There’s been a quiet but dramatic shift in where we get our prescription drugs. We are increasingly dependent on China. And that could be a major national security risk. Healthcare author Rosemary Gibson makes a convincing case in the new book: Chinese R-X: Exposing the Risks of America's Dependence on China for Medicine.
Sharyl Attkisson: In the 1990's, the US, Europe, and Japan manufactured 90 percent of the key ingredients from medicine and vitamins. But now China is the largest global supplier. Why the change?
Rosemary Gibson: The change is because when we started buying generic drugs, which are terrific because they can be a lot less costly than brand name drugs, we had to find a cheaper place to cheaper way to make them. And China was more than willing with its lower labor costs to be a place where companies could buy those key ingredients.
Sharyl Attkisson: We're talking about antibiotics, chemotherapies antidepressants. What other kinds of things?
Rosemary Gibson: Well, now, the generic drugs that we're buying from China and Chinese companies in China include blood pressure medicines, Alzheimer's, Parkinson's, epilepsy, antidepressants the whole range of generic drugs now that we are importing from China.
Sharyl Attkisson: Do doctors know about this and take this into account when they're prescribing?
Rosemary Gibson: Doctors have no clue, doctors and patients, No one really knows about this big shift in where our medicines are coming from.
Sharyl Attkisson: What are some of the overview problems that the FDA finds when they do look at plants in China?
Rosemary Gibson: I'll give you one example. There's a very large company in China that was making 29 different drugs for products for the United States. The FDA went in and found systemic data manipulation. The FDA went in because there were lots of consumer complaints about the products. There were particles in them and other things. And so the FDA banned 29 of those drugs. But because we're so dependent on China and dependent on that company the FDA had to exempt 14 of those products from its own ban just so we wouldn't have a shortage. We're talking about antibiotics. That's how dependent we are as a country.
Sharyl Attkisson: It sounds kind of outrageous that you're saying the FDA banned products for safety reasons and then lifted the ban on some of them because there would have been a shortage?
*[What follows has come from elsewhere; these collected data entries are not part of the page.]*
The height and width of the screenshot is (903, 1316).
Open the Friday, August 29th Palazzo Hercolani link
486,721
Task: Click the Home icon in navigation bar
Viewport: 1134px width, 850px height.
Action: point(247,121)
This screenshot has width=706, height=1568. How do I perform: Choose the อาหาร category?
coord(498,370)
Rosemary Gibson: Exactly right. We're talking about chemotherapy products and we need chemotherapy and how many people know this?
Sharyl Attkisson: There is one case where we have been able to pinpoint a huge contamination problem from Chinese drugs?
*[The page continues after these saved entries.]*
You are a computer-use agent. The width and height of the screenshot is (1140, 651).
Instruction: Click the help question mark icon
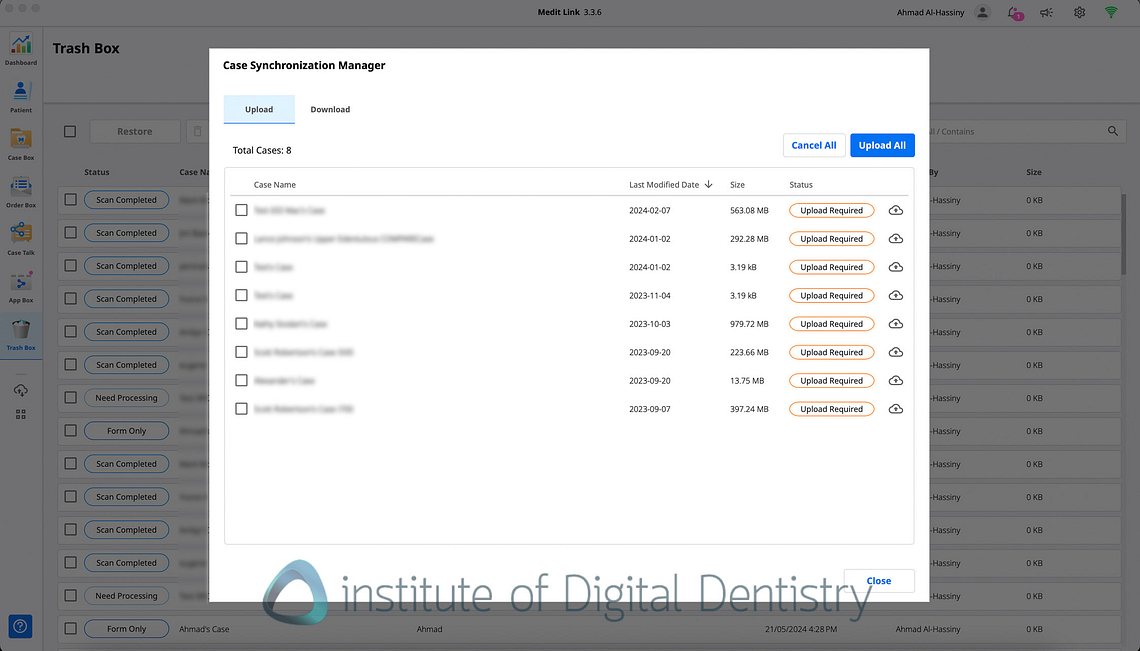click(21, 626)
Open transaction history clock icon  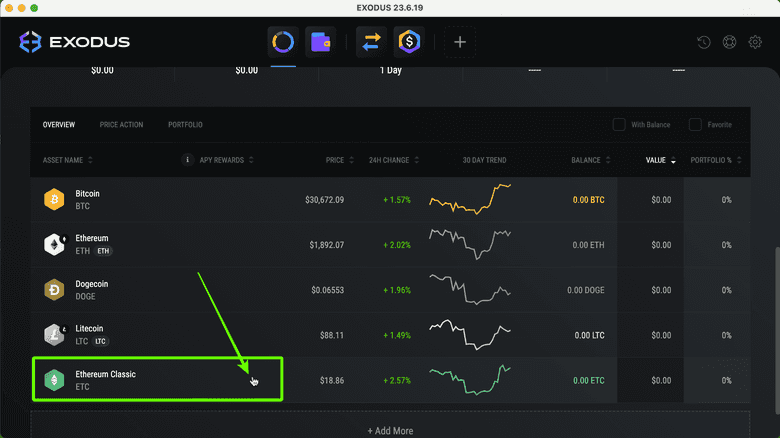[704, 43]
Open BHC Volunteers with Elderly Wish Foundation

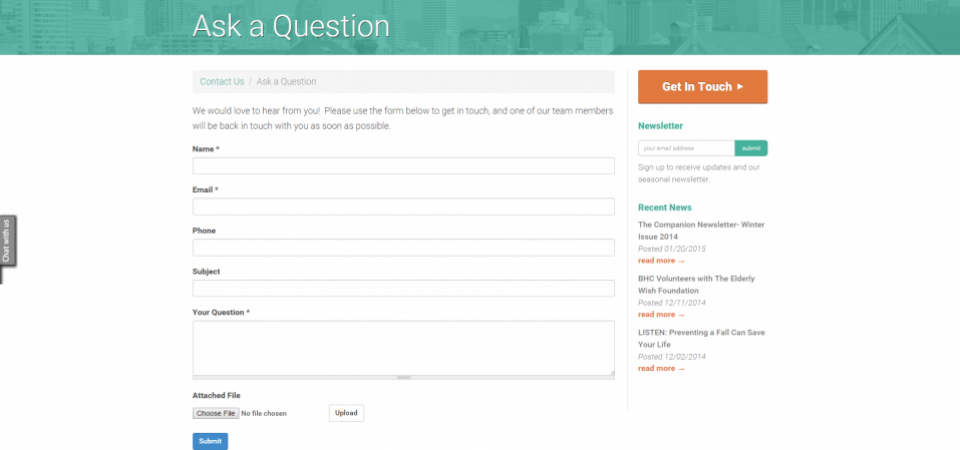pyautogui.click(x=696, y=285)
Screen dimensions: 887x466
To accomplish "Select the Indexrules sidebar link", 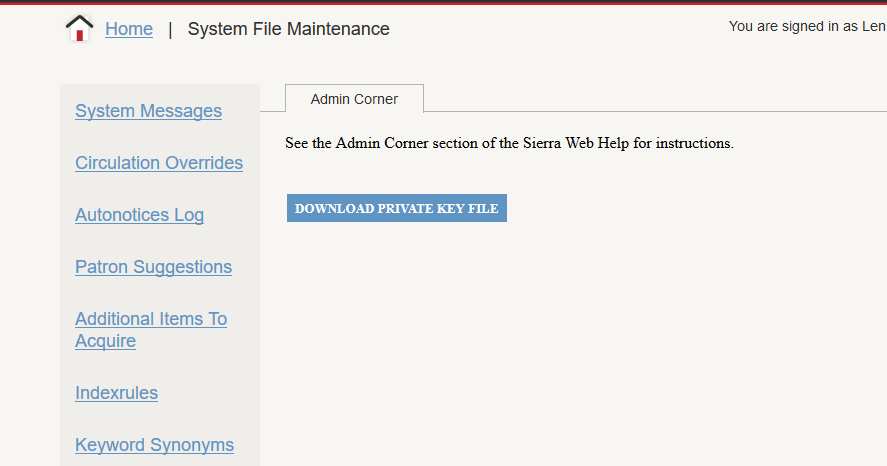I will coord(116,393).
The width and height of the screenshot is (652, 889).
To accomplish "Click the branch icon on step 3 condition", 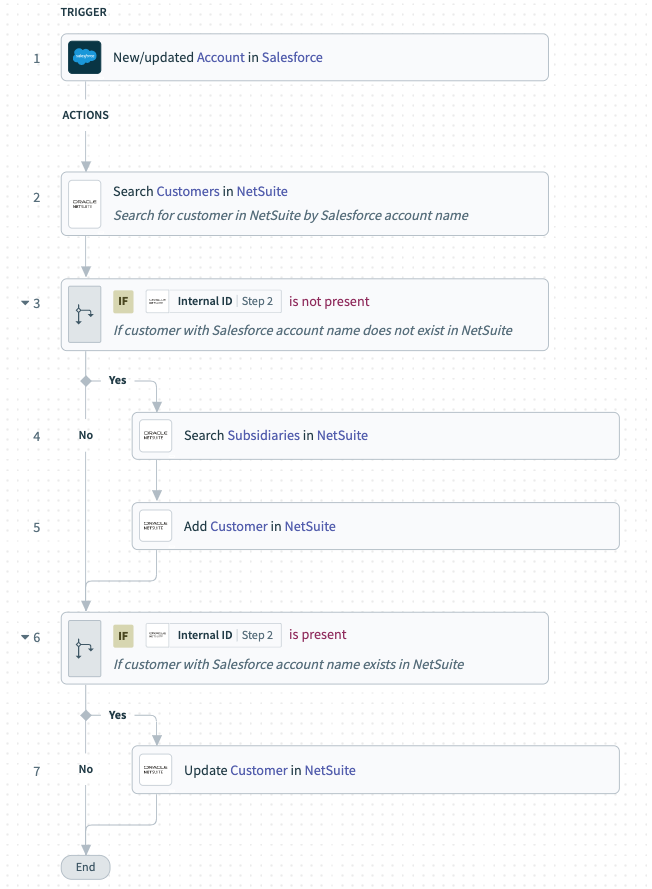I will (x=85, y=315).
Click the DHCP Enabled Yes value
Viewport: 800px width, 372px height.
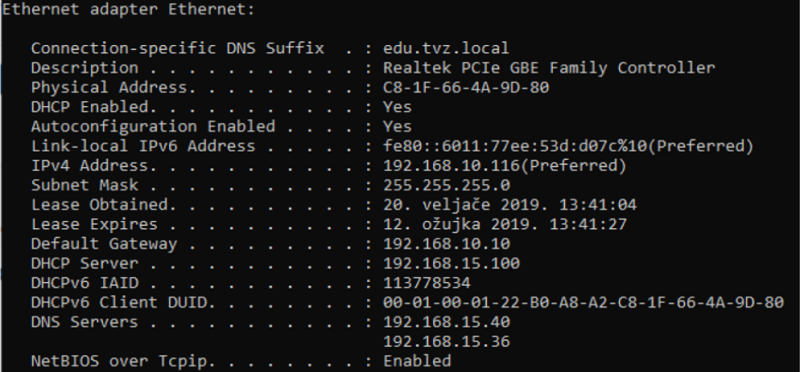pos(397,107)
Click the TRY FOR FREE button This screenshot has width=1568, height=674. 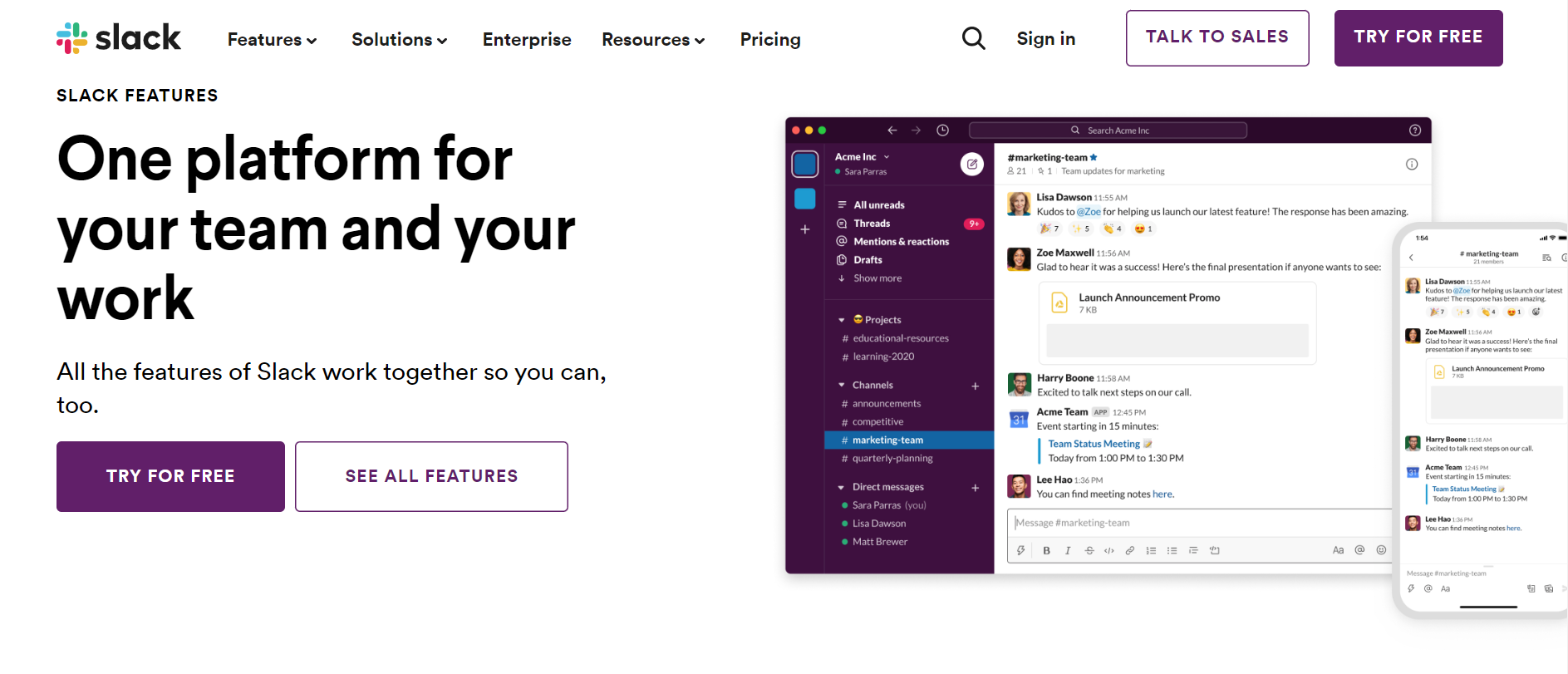(x=170, y=476)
Rosemary Gibson: Yes. In 2007 and 2008, a very commonly used drug in hospitals all over the country. It's called heparin. The active ingredient came from China. And it turns out it was contaminated.
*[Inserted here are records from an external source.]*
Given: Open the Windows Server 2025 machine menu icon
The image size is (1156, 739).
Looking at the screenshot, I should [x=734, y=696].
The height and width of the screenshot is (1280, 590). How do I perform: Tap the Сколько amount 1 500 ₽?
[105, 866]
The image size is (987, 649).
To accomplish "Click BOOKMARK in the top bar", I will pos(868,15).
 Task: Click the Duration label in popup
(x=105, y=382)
Sharyl Attkisson: A blood thinner?
Rosemary Gibson: Heparin is a blood thinner used in hospitals in operating rooms and dialysis kidney dialysis centers. And it turns out it was contaminated with a lethal contaminant. How many people were affected? We really don't know. There are official reports to the FDA about 250 people died associated with heparin but do we really know the full course of it. How do we know?
Sharyl Attkisson: Why should we be concerned from a national security standpoint?
Rosemary Gibson: What happens if we have a Fukushima type event or the trade routes are blocked in the South China Sea? Or if there's a global pandemic? And the United States and virtually every other country in the world is dependent on a few companies in China for the ingredients to make critical antibiotics.
Sharyl Attkisson: If China stopped making or sending its ingredients the United States for any reason, would it cause shortages in the United States?
Rosemary Gibson: Within months pharmacy shelves in the United States would be bare. That's how dependent the United States is and the rest of the world. It's a national security issue that no one's talking about.
Gibson says it’s crucial for the U.S. to develop an industry to make our own medicines in the U.S. like we used to, which she says would be good for business, quality control, and national security.